[[ Source records, beginning ]]

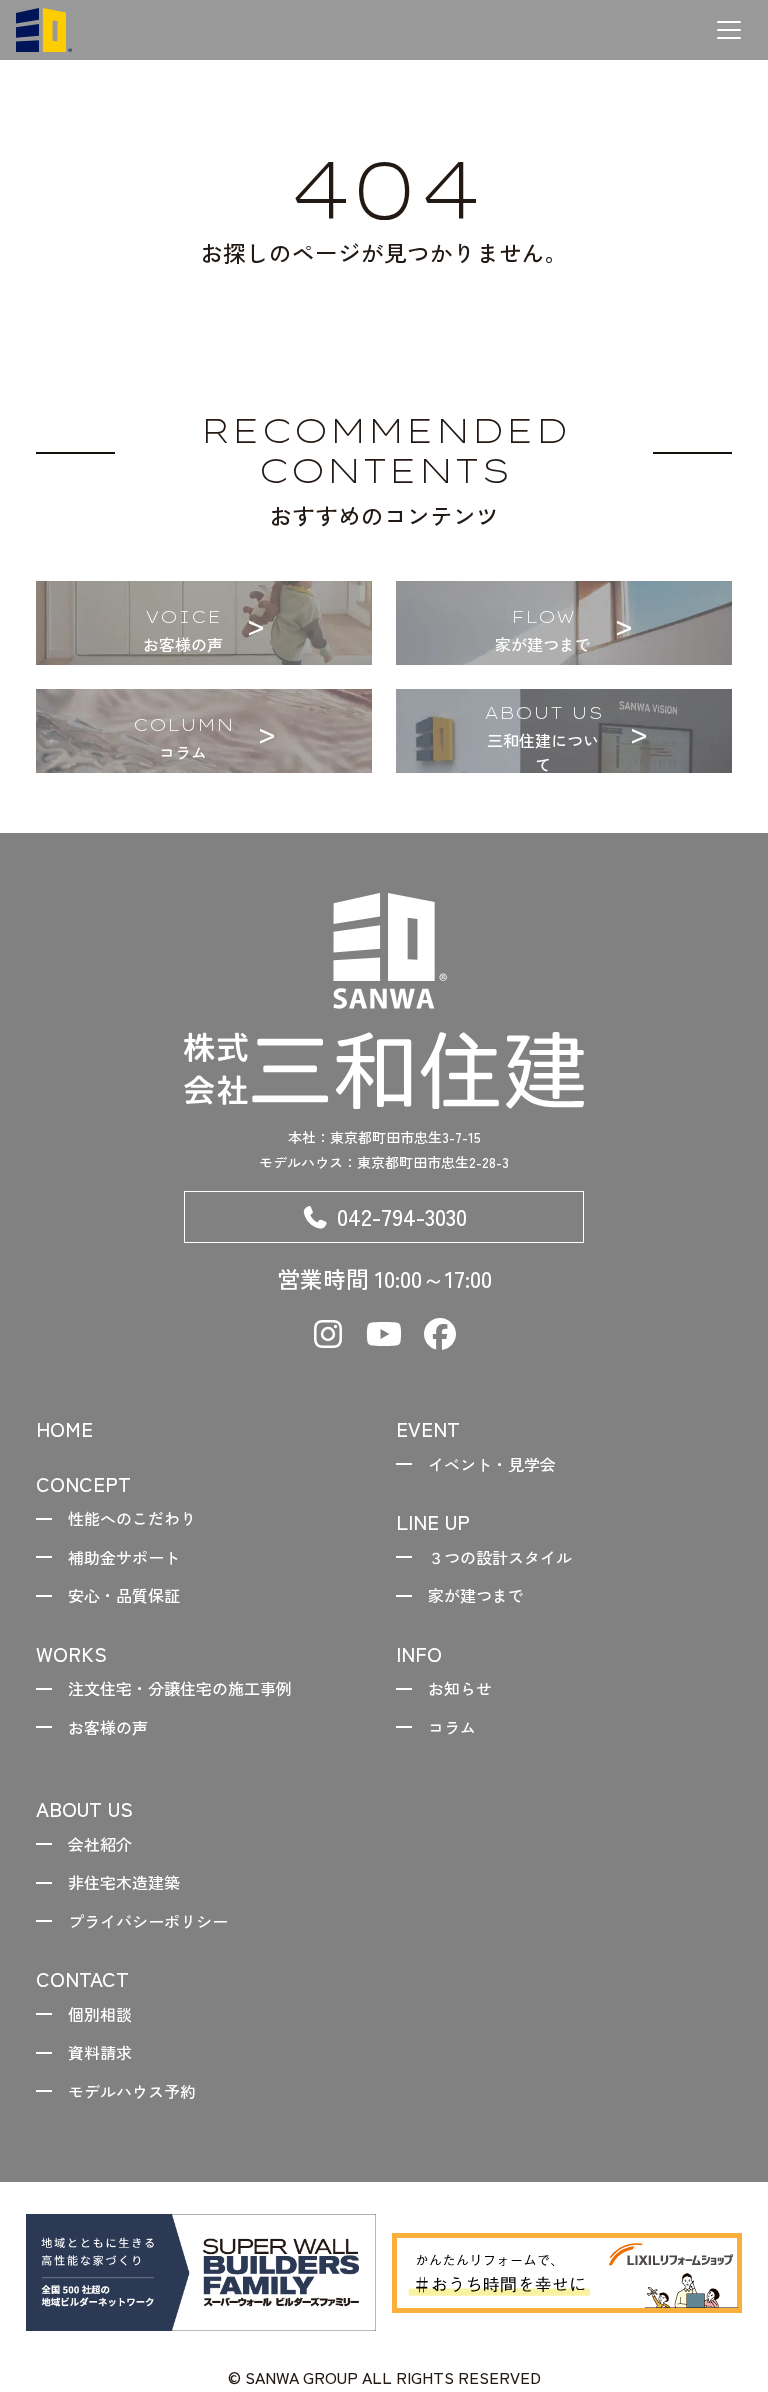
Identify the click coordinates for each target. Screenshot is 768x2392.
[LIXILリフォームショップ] (567, 2273)
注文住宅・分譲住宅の (180, 1688)
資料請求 (100, 2052)
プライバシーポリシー (148, 1921)
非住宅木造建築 (124, 1882)
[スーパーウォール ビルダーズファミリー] (201, 2272)
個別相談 (100, 2014)
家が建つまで (476, 1595)
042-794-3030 (402, 1216)
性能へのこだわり (132, 1518)
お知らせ (460, 1688)
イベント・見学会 (492, 1464)
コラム (452, 1727)
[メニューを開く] (729, 30)
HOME (64, 1428)
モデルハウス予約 (132, 2091)
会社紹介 (100, 1844)
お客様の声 (108, 1727)
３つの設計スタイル (500, 1557)
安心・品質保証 (124, 1595)
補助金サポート (124, 1557)
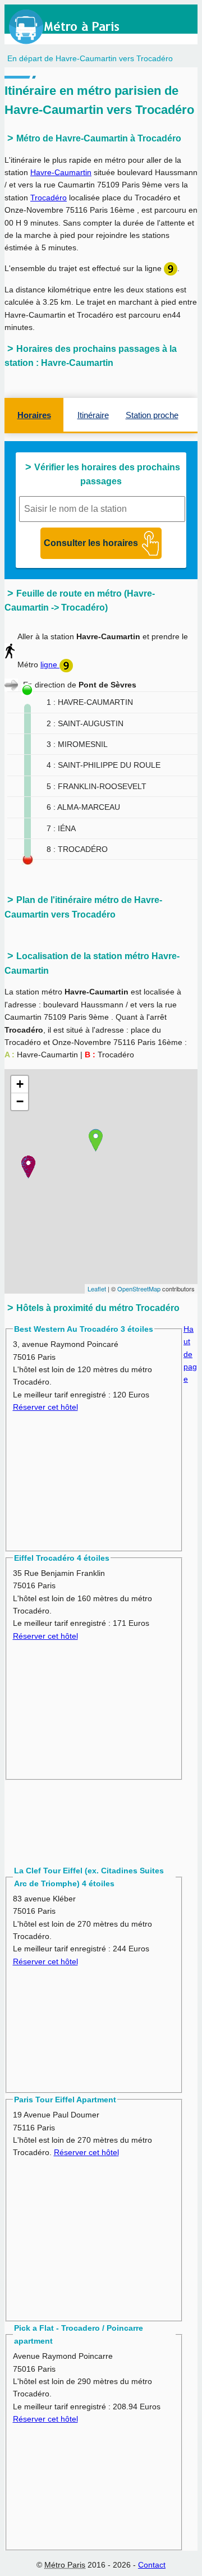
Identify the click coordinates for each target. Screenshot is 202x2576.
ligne (49, 664)
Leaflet (97, 1288)
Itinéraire (93, 415)
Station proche (152, 415)
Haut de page (190, 1354)
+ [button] (20, 1084)
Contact (152, 2564)
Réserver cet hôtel (45, 1406)
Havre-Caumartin (60, 172)
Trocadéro (48, 197)
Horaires (34, 415)
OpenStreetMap (138, 1288)
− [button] (20, 1101)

[[ Source records, end ]]

- **Task goal**:
In the records above, find each line that mentions the string "Identify", then copy it.

- **Task answer**:
Identify the click coordinates for each target. Screenshot is 768x2392.
Identify the click coordinates for each target. Screenshot is 202x2576.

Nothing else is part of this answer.